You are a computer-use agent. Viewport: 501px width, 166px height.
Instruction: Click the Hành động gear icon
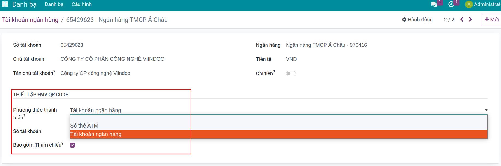tap(404, 20)
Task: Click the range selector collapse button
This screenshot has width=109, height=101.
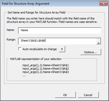Action: (99, 41)
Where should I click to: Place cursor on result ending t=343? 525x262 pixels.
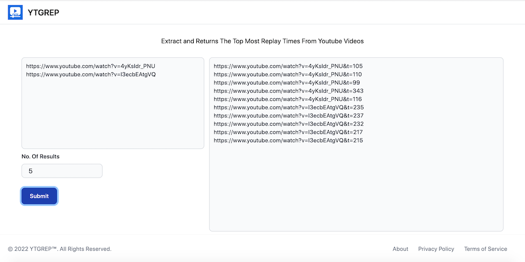(x=288, y=91)
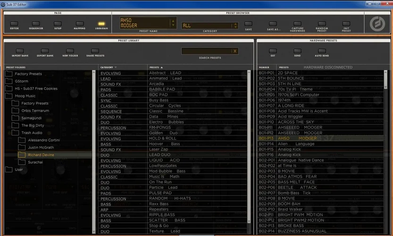Clear search with the X button
Viewport: 393px width, 236px height.
pyautogui.click(x=234, y=51)
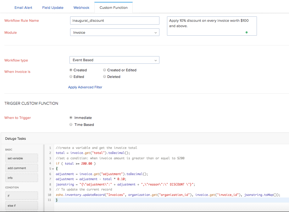Choose the "Created or Edited" option
289x212 pixels.
pos(104,70)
---+---
Exercise instructions:
None of the pictures belong in the copy. Write out exactly the lines from the line that holds "This screenshot has width=109, height=101." through the last line of the listing above, both ends included.

Answer section:
This screenshot has width=109, height=101.
Action: (99, 41)
Where should I click to: Place cursor on result ending t=343? 525x262 pixels.
(x=288, y=91)
Clear search with the X button
Viewport: 393px width, 236px height.
pyautogui.click(x=234, y=51)
Choose the "Created or Edited" option
289x212 pixels.
pos(104,70)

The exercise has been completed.